◆ **Written problem 1**
In the listing, swap "dropdown" for "menu" in everything from the line containing "Open the 2015년 attribution year dropdown" down to the end of the listing, leaving all else unchanged.

◆ **Supplied passage**
Not a day goes by without hearing about cyberattacks wreaking havoc for organisations and consumers around the world and the shipping and marine sectors are no exception.
Marinelink’s Security Operations Centre (SOC) report is quick to point out that for the second half of 2024, cybercriminals targeting the maritime sector have streamlined their tactics, enhanced their operational efficiency and worse, adopted emerging technologies to expand their attack capabilities.
Maritime intelligence company, Pole Star Global explains that Automatic Identification System (AIS) spoofing and GPS jamming are frequently used techniques that provide a false idea of ship locations while at sea and so it makes the case for using more effective persistent tracking methods.
But how should warship design and technology evolve to remain operational under GNSS denial, AIS spoofing, or degraded positioning environments?

◆ **Written problem 2**
According to the passage on maritime cybersecurity, which two techniques does Pole Star Global say are frequently used to give a false idea of ship locations at sea?

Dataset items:
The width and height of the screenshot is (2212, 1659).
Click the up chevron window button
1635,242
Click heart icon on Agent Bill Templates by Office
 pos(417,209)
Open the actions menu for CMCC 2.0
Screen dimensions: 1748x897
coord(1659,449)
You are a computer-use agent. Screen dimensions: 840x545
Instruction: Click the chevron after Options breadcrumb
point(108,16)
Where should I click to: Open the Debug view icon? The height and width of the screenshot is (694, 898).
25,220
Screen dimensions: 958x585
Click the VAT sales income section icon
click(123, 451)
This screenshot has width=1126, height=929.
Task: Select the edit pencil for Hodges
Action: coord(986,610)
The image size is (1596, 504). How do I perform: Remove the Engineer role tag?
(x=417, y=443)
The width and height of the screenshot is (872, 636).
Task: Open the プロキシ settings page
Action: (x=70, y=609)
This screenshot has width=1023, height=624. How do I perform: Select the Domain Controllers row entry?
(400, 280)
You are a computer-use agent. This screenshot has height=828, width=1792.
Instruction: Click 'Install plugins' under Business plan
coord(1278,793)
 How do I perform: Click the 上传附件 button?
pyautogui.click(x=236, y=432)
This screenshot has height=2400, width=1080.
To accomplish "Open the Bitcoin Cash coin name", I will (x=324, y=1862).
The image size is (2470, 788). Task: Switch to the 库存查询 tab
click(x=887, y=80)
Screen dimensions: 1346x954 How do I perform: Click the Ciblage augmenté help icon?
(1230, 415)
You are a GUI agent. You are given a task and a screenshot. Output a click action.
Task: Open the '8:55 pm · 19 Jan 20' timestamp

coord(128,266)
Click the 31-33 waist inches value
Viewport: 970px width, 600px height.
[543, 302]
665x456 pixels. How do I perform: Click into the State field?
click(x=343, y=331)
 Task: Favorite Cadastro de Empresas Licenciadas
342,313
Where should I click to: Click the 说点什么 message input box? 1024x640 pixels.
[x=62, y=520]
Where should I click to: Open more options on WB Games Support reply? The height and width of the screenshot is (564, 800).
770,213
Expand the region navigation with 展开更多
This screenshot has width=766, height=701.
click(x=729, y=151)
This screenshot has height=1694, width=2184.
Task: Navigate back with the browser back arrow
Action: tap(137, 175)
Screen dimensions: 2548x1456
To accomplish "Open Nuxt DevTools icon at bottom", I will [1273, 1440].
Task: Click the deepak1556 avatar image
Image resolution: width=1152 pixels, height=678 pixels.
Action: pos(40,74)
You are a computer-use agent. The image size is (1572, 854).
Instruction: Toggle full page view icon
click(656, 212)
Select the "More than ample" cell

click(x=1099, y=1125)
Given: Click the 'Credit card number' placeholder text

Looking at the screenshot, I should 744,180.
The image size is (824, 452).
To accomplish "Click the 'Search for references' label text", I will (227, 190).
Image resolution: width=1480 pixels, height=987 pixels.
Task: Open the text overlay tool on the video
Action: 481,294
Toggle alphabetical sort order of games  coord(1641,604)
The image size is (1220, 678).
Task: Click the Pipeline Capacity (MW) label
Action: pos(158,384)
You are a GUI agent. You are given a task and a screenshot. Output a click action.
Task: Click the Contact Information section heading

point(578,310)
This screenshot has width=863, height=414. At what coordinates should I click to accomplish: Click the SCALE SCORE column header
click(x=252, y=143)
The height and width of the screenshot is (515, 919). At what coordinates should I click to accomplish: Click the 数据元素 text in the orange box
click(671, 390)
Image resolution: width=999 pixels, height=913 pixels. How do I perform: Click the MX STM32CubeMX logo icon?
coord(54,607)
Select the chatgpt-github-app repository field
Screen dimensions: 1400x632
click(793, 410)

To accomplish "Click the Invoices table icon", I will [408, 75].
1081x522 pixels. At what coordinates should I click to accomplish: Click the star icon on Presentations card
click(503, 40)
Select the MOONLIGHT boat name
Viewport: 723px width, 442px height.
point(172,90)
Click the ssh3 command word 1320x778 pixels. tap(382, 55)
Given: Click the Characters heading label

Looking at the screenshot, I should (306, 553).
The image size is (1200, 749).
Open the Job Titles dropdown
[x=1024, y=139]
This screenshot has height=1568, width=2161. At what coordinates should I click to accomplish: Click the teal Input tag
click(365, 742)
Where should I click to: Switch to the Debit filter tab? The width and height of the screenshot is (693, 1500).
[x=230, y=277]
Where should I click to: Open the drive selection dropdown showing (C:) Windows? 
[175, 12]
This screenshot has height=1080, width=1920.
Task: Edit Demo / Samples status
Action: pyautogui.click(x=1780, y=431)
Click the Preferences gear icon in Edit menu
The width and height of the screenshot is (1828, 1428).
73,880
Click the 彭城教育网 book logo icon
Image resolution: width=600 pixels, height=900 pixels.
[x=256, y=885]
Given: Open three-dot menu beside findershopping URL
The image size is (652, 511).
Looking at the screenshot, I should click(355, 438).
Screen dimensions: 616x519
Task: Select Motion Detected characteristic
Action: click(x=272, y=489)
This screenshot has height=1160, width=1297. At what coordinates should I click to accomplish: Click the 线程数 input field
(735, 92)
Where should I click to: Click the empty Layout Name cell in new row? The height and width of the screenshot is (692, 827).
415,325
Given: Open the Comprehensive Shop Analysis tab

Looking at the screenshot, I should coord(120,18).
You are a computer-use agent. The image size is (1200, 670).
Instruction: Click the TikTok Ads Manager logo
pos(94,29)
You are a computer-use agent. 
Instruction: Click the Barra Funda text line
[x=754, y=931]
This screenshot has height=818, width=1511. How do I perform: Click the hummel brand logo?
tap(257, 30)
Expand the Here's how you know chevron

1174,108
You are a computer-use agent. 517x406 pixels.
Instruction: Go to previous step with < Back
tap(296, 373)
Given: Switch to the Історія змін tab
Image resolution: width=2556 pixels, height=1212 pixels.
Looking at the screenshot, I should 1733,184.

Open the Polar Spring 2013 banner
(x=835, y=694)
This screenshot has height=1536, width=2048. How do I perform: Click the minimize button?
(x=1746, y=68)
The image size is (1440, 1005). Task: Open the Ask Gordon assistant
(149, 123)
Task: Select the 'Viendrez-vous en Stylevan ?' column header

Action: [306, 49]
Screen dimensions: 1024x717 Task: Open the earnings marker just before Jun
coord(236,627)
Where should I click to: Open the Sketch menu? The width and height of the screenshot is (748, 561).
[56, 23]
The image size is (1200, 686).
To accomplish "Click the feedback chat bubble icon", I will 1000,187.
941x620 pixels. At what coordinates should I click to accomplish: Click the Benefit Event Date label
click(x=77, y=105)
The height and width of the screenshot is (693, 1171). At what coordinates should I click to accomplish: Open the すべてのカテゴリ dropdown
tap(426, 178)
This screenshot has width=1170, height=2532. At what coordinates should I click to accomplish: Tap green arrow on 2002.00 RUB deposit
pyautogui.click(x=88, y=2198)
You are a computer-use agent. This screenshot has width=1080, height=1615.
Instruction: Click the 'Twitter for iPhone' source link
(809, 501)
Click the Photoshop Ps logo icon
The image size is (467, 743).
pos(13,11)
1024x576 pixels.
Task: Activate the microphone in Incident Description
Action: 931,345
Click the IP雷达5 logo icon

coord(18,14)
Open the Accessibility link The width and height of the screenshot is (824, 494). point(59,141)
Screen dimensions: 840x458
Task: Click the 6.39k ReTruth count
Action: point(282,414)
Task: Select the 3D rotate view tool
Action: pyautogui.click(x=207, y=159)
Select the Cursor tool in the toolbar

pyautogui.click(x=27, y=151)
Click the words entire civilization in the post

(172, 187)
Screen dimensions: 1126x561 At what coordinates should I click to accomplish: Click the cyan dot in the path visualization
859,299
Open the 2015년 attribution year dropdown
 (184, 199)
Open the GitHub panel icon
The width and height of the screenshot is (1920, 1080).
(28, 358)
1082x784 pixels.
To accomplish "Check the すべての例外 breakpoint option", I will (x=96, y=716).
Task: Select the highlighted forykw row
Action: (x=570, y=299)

◆ **Complete answer 1**
Open the 2015년 attribution year menu
 (184, 199)
Open the GitHub panel icon
The width and height of the screenshot is (1920, 1080).
(28, 358)
1082x784 pixels.
To accomplish "Check the すべての例外 breakpoint option", I will (x=96, y=716).
Task: Select the highlighted forykw row
Action: (x=570, y=299)

◆ **Complete answer 2**
Automatic Identification System (AIS) spoofing and GPS jamming.